The second time we saw TDKR was in IMAX in Halifax, during our first vacation week.  To make a long story short, we felt like we'd been cheated the first time we saw the movie at Crystal Palace.  We'd realized that at CP, they'd screwed up the sound mix and cranked it up so bad that a lot of the dialogue was either distracting or unintelligible.  The score was brought back to earthly levels at the IMAX screening, and we appreciated the movie 100% more than the CP one.  Most importantly, though, half of TDKR was actually shot with IMAX cameras, so half the picture isn't seen in a standard theatre.  But this second time around, we also knew more what to expect of some characters, and got to know them better, and naturally picked up a lot of things that we hadn't, or couldn't, the first time around.  TDKR is not 'Batman Begins', or 'The Dark Knight', and I'm appreciative of that.  I didn't want another movie to look or feel like those two, because it would have felt redundant.  The only minor disappointment is that the Joker character was not addressed at all, but I knew that Nolan didn't want to do that out of respect for Heath Ledger.  He didn't want to sensationalize anything that happened or have to sell the movie after that sad situation with his death.  In the end, great performances all around.  Michael Caine should get a best supporting actor nod, but he won't.  Tom Hardy did a pretty amazing job considering you couldn't see half his face.  Of course, Christian Bale wrapped up the story by defining Bruce Wayne/Batman as no one else could, or will afterward.  And to me, this was Joseph Gordon Levitt's shining moment, his coming-of-age.  He's been good in 'Inception' and other things he's been in, but after this, there's no where to go for him but up.  The ending of this movie will have a lot of us wondering what could possibly come next. 
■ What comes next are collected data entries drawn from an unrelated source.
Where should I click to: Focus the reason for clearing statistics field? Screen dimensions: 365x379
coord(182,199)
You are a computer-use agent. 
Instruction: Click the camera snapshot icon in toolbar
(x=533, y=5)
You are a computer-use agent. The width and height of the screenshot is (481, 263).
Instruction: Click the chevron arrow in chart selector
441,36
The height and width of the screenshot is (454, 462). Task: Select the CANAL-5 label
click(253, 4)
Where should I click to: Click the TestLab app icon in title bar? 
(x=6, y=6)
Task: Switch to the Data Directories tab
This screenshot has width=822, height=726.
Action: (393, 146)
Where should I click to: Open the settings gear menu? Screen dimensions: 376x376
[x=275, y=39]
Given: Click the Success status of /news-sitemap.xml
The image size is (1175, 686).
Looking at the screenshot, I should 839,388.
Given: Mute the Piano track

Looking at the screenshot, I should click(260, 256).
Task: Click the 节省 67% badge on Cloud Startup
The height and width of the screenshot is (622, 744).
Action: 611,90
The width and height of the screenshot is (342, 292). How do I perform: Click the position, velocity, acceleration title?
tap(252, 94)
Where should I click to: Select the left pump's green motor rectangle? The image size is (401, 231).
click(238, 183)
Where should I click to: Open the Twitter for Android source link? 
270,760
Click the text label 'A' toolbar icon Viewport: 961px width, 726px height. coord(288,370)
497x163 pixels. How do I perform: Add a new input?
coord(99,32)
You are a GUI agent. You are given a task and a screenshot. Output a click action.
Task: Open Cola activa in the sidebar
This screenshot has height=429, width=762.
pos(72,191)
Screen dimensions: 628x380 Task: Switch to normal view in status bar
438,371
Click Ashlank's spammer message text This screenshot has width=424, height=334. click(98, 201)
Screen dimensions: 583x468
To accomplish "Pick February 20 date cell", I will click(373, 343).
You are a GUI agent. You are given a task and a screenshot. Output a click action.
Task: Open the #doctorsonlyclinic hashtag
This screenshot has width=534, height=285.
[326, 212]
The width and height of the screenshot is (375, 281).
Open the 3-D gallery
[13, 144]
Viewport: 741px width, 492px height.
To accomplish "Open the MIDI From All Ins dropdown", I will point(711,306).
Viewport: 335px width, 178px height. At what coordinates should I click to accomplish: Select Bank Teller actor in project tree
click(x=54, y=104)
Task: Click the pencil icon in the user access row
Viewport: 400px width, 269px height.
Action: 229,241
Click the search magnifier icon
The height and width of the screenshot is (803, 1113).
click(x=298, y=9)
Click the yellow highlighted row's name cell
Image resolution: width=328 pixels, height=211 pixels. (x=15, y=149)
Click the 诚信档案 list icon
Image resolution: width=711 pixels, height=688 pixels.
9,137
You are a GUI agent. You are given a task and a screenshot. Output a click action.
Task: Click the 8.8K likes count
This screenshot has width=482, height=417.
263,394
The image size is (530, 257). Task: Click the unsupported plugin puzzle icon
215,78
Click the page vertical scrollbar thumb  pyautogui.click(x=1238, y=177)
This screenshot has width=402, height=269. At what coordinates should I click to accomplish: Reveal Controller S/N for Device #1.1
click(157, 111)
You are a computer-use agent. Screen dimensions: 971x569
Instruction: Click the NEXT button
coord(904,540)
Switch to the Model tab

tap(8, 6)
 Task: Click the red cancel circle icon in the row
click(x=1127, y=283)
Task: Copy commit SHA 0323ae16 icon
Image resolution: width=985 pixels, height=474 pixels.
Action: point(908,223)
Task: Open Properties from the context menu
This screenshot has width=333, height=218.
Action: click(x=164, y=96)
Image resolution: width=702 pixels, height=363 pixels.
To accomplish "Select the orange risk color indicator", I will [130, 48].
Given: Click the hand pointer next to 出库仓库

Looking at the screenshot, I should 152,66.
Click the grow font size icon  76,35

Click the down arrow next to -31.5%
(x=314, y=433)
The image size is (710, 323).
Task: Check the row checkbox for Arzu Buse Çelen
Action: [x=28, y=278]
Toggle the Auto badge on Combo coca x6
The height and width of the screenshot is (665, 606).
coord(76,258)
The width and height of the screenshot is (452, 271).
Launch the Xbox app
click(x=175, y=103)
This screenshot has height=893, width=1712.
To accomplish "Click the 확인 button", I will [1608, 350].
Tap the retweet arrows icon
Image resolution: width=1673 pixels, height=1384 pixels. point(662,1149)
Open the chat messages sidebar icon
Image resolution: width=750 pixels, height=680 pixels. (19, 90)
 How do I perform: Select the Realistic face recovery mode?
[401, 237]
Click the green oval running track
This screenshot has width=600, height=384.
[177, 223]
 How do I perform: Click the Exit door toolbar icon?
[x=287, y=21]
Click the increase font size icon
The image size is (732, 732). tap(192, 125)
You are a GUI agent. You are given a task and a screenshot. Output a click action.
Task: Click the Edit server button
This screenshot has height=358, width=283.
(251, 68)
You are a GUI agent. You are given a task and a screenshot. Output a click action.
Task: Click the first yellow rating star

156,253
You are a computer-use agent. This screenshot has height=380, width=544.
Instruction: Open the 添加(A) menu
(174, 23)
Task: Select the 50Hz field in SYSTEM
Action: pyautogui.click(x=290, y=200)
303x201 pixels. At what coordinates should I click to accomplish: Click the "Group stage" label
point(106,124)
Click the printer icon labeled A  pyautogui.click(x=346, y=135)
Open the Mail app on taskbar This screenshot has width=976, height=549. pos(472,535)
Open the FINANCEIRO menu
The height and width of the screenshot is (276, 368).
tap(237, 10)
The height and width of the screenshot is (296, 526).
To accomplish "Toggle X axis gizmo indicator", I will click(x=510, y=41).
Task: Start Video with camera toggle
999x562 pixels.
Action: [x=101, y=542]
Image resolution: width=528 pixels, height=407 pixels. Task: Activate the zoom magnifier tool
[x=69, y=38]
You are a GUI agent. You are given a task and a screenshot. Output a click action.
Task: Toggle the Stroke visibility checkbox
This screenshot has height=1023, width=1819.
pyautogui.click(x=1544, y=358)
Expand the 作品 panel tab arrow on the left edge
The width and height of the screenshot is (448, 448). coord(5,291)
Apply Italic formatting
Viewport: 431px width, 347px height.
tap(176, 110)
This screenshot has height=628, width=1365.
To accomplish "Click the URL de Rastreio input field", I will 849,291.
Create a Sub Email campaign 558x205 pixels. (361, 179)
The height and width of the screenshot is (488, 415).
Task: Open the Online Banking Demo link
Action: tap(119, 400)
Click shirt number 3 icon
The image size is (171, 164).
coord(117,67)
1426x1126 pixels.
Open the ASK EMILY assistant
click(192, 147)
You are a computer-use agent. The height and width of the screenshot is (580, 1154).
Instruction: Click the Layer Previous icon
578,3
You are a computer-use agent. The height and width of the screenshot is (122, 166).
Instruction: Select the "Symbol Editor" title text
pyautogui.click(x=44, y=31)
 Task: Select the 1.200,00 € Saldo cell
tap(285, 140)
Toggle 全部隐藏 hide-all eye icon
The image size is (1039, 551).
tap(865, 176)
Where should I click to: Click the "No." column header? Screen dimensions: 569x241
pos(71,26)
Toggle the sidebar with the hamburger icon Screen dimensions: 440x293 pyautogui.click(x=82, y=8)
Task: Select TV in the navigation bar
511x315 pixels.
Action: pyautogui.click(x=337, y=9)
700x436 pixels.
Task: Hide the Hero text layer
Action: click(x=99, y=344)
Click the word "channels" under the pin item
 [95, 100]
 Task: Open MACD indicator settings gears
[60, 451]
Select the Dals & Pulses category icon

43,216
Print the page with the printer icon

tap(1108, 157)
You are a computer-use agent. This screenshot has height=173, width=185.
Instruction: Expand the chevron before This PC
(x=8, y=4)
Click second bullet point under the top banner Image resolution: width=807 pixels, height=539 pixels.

I found that the main villain in the story, Bane, can be a metaphor in my life for this mental illness that I've been battling for so long.  Bruce Wayne underestimated Bane at first.  The guy who trained Bane, Ra's al Ghul, was in Batman Begins, and he also trained Bruce, leading him to become Batman.  Bruce defeated Ra's, only to see this protege of sorts surface and challenge Batman all over again.  The fact that Batman decided to short-sell his adversary cost him dearly, nearly his life.  He wound up in a prison, a deep hole in the earth with sunlight constantly beaming down, but always out of reach and nearly impossible to overcome.  But with determination and heart, Bruce trained and made himself stronger in heart, mind and body, and was able to resurface, reclaiming the light, and made his way back.  Learning from his past, he challenged Bane once again, knowing what he was up against, with much different results.

That vacation week when we took off to Halifax for the day was a good one.  Alexandra was joined by her friend Jessica so she had some relateable company.  Janice and me made our usual pit stop at Quizno's and the other ladies went somewhere else, and we enjoyed the nice weather on the drive back to Moncton.  That week we also went to Alma for a sticky bun trip, and we went to Parlee Beach one day and soaked up the sun all day.  Originally we'd planned on going to the States for a couple of days, maybe even to see a game at Fenway, but we just couldn't muster the finances to do that.  We figured, though, as long as we were together doing something, we'd have fun.  And we did.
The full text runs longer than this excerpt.